§ **Extracted text**
— BEGIN —
B. CONTROL BREAK's Complaint in the Action alleges that SSP entered into
two promissory notes with CONTROL BREAK on April 18, 2002, identified as
Promissory Note 1 and Promissory Note 2 and attached as Exhibits A and B to the
Complaint (the "Promissory Notes"). This Complaint alleges that SSP defaulted on
the Promissory Notes, and that CONTROL BREAK suffered damages as result.
C. By entering into this Agreement, the Parties wish to avoid further
litigation and settle all existing disputes between them arising out of or
related to the Action and all other disputes between them on the terms and
conditions specified herein.
NOW, THEREFORE, for good and valuable consideration, receipt of which is
hereby acknowledged, the parties agree as follows:
1. PAYMENT OF SETTLEMENT AMOUNT.
The Parties agree that SSP shall make payment to CONTROL BREAK the sum of
Four Hundred Thousand Dollars ($400,000.00) (the "Settlement Amount") on or
before September 17, 2003.
2. CONDITION PRECEDENT.
Payment of the Settlement Amount listed in Paragraph 1 by September 17,
2003, shall be a condition precedent to the enforceability of this Agreement.
Should SSP fail to pay the Settlement Amount to CONTROL BREAK by this date, this
Agreement shall be void and unenforceable.
3. DISMISSAL OF THE PRIOR ACTION AND THE PENDING ACTION.
Within ten (10) days of receipt of Settlement Amount listed in Paragraph
1, counsel for CONTROL BREAK shall file and serve a Request for Dismissal of the
Action with the court dismissing the Action in its entirety with prejudice.
4. RELEASE.
(a) RELEASE BY SSP. Except for the obligations imposed upon
SSP pursuant to the terms of this Agreement, and for the rights reserved by SSP
by this Agreement, SSP, for itself and for its predecessors, successors,
assigns, affiliates, representatives, agents, principals, employees, parent
corporations or entities, subsidiary corporations or entities, attorneys,
accountants, shareholders, directors, officers (including but not limited to
Xxxxxx Xxxxxxx, Xxxx Xxxx, Xxxxxxx X. Xxxxx, and Xxxxxx Xxxxxx), and each of
them (collectively, the "SSP Parties"), do hereby absolutely, fully and forever,
release, relieve, waive, relinquish and discharge CONTROL BREAK, and its
predecessors, successors, assigns, affiliates, representatives, agents,
principals, employees, parent corporations or entities, subsidiary corporations
or entities, attorneys, accountants, shareholders, directors and officers and
each of them (collectively, the "CONTROL BREAK Parties"), of and from such
manner of actions, causes of action, suits, debts, deficiencies, liabilities,
demands, claims, obligations, costs, expenses, sums of money, controversies,
damages, accounts, reckonings, security interests and liens of every kind or
nature whatsoever, whether known or unknown, suspected or unsuspected, which
relate to, or arise out of any matter, fact or transaction which arose prior to
the date of this Agreement, including, without limitation, any claims arising
out of or related to the Action. Notwithstanding the above, this release does
not extend to any claim for indemnity, contribution, breach of warranty, or
otherwise the SSP Parties might assert against the CONTROL BREAK Parties based
on any claim by the Federal Aviation Administration or its agents,
representatives, or assignees (collectively, the "FAA") against the SSP Parties
related to any product or service the CONTROL BREAK Parties sold to the FAA
through the SSP Parties.
— END —
Pick up the settlement agreement after its final sentence and continue writing it. The items have no connection to the settlement agreement.

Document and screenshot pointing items
— BEGIN —
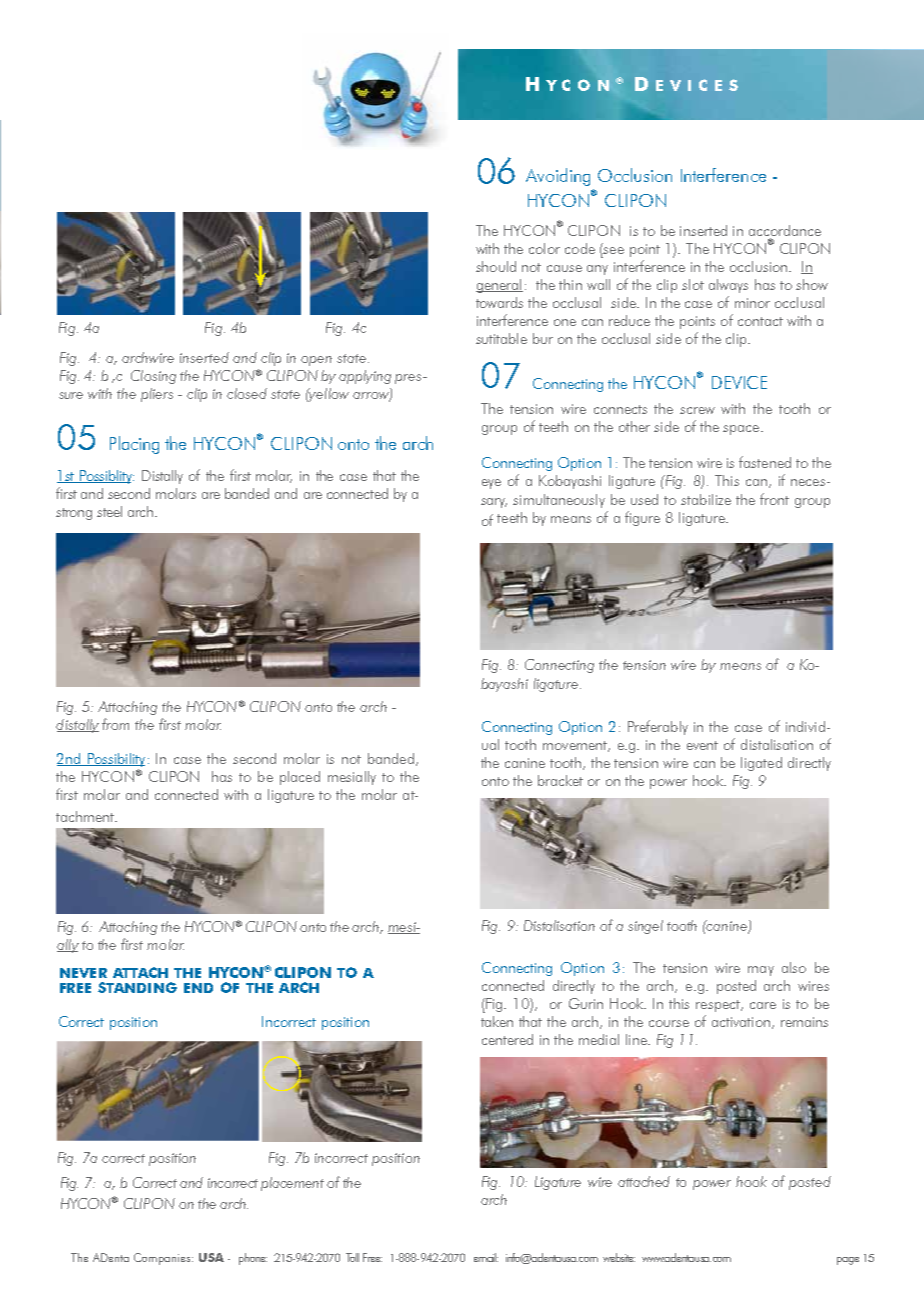 The height and width of the screenshot is (1296, 924). What do you see at coordinates (785, 232) in the screenshot?
I see `accordance` at bounding box center [785, 232].
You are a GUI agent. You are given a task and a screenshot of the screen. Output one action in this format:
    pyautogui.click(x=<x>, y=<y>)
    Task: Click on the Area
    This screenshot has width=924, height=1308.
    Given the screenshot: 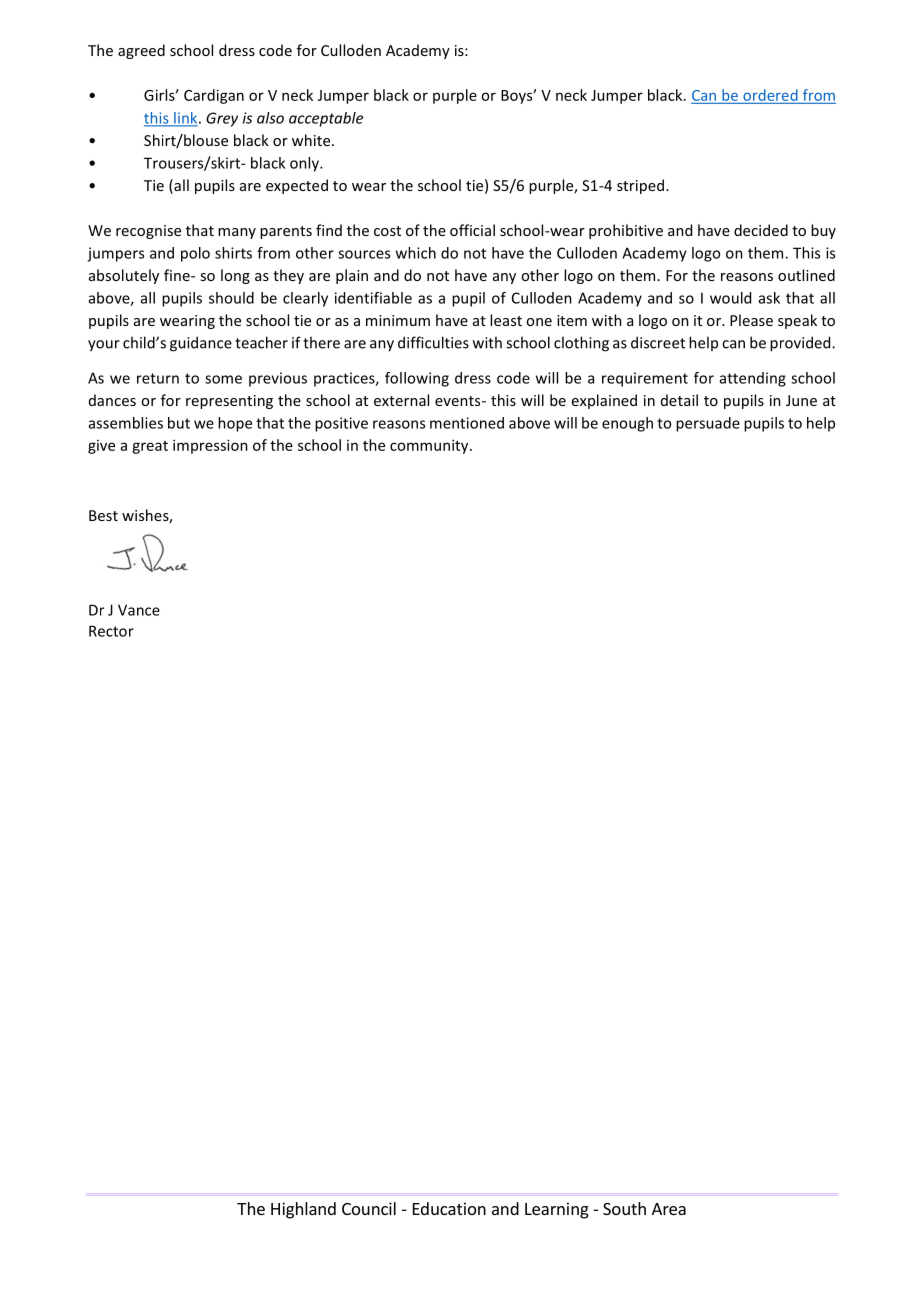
— END —
§ **Output for this task**
(b) RELEASE BY CONTROL BREAK. Except for the obligations
imposed upon CONTROL BREAK pursuant to the terms of this Agreement, and for the
rights reserved by CONTROL BREAK by this Agreement, the CONTROL BREAK Parties,
for themselves and for their predecessors, successors, assigns, affiliates,
representatives, agents, principals, employees, parent corporations or entities,
subsidiary corporations or entities, attorneys, accountants, shareholders,
directors, officers and each of them, do hereby absolutely, fully and forever,
release, relieve, waive, relinquish and discharge the SSP Parties, and their
predecessors, successors, assigns, affiliates, representatives, agents,
principals, employees, parent corporations or entities, subsidiary corporations
or entities (including but not limited to Pulsar Data Systems, Inc. ),
attorneys, accountants, shareholders, directors and officers (including but not
limited to Xxxxxx Xxxxxxx, Xxxx Xxxx, Xxxxxxx X. Xxxxx, and Xxxxxx Xxxxxx), and
each of them, of and from such manner of actions, causes of action, suits,
debts, deficiencies, liabilities, demands, claims, obligations, costs, expenses,
sums of money, controversies, damages, accounts, reckonings, security interests
and liens of every kind or nature whatsoever, whether known or unknown,
suspected or unsuspected, which relate to, or arise out of any matter, fact or
transaction which arose prior to the date of this Agreement, including, without
limitation, any claims arising out of or related to the Action.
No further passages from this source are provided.